* **指示 1**: リチウムイオン二次電池の文章を二文で要約してください。
* **指示 2**: リチウムイオン二次電池の文章を、最後の文の後から書き進めてください。

* **本文抜粋**:
━━━━━━━━━━

リチウムイオン二次電池などの二次電池は、小型で大容量であるため、携帯電話やノート型パソコンといった幅広い分野で用いられている。
リチウムイオン二次電池は、正極と負極と電解液とから構成されている。正極は、例えば、リチウム・マンガン複合酸化物、リチウム・コバルト複合酸化物、リチウム・ニッケル複合酸化物などのリチウムと遷移金属との金属複合酸化物からなる正極活物質と、正極活物質で被覆された集電体とからなる。
負極は、リチウムイオンを吸蔵・放出し得る負極活物質が集電体を被覆して形成されている。リチウムイオンを吸蔵・放出し得る負極活物質として、近年、酸化珪素(SiOx:0.5≦x≦1.5程度)の使用が検討されている。酸化珪素SiOxは、熱処理されると、SiとSiO2とに分解することが知られている。これは、不均化反応といい、SiとOとの比が概ね1:1の均質な固体の一酸化珪素SiOであれば、固体の内部反応によりSi相とSiO2相の二相に分離する。分離して得られるSi相は非常に微細であり、SiO2相により被覆されている。Si相は、Liイオンを吸蔵・放出し得る珪素単体を含み、Liイオンの膨張・収縮により体積が膨張したり収縮したりする。SiO2相は、Si相の膨張・収縮を吸収し、また、電解液がSi相に接触することを防止することで電解液の分解反応を抑制して、電池のサイクル特性を向上させる。

━━━━━━━━━━

* **データセット欄**:
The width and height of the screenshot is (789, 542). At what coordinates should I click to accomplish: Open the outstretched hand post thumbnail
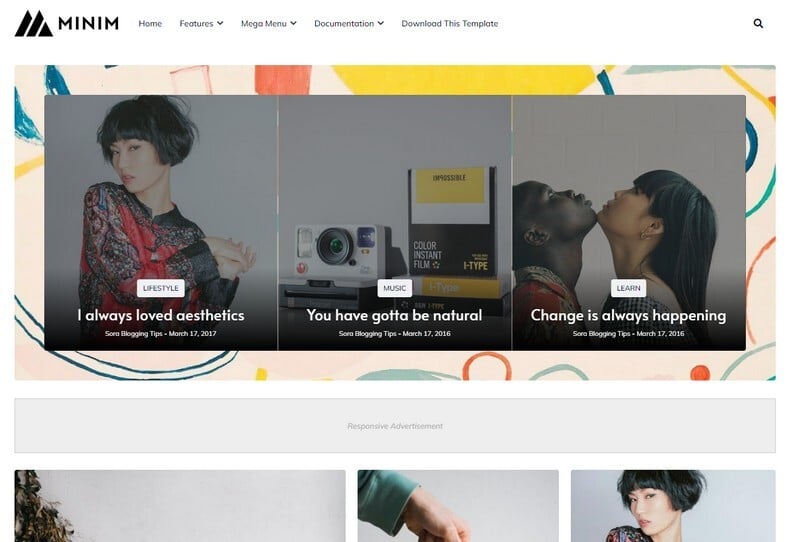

━━━━━━━━━━

* **回答 1**: リチウムイオン二次電池は小型で大容量のため携帯電話やノート型パソコンなど幅広い分野で用いられ、正極と負極と電解液とから構成されている。負極活物質として検討されている酸化珪素は熱処理でSi相とSiO2相に分離し、SiO2相がSi相の膨張・収縮を吸収して電解液の分解反応を抑え、電池のサイクル特性を向上させる。

* **回答 2**:
上記リチウムイオン二次電池について充放電を行うと、リチウムイオンが電解液を通じて正極活物質と負極活物質との間で挿入・脱離が行われる。その際には、電解液中に含まれる電解質が一部還元分解され、その分解生成物が、負極活物質表面を被覆して被膜を形成する。この被膜は、リチウムイオンは通すが、電子は通さないという膜であり、固体電解質界面被膜(SEI:Solid Electrolyte Interphase)と言われている。被膜は、負極活物質表面を被覆することで、電解質と負極活物質とが直接接触することを防止して電解質の分解劣化を抑えている。負極活物質表面を被覆するSEI被膜については、従来、特許文献1〜5に記載されている。
発明者らは、SEI被膜の性状、成分構成について、鋭意探求してきた。その中で、従来技術にない新規な特徴を見いだし、その特徴に基づいて本願発明に想到した。
本発明はかかる事情に鑑みてなされたものであり、電池サイクル特性に優れた二次電池を提供することを課題とする。
(1)本発明のリチウムイオン二次電池は、リチウムイオンを吸蔵・放出可能な正極活物質をもつ正極と、リチウムイオンを吸蔵・放出可能であって珪素又は/及び珪素化合物からなる負極活物質をもつ負極と電解液とを備えたリチウムイオン二次電池であって、前記負極活物質は、初期充放電を行うことにより生成し且つ4価のSiを含むSEI被膜により被覆されていることを特徴とする。
(2)前記リチウムイオン二次電池において、前記初期充放電は、35℃以上80℃以下の温度で行うことが好ましい。
(3)前記リチウムイオン二次電池において、前記SEI被膜には、更に、1価のSi、2価のSi及び3価のSiの少なくとも1種を含むことが好ましい。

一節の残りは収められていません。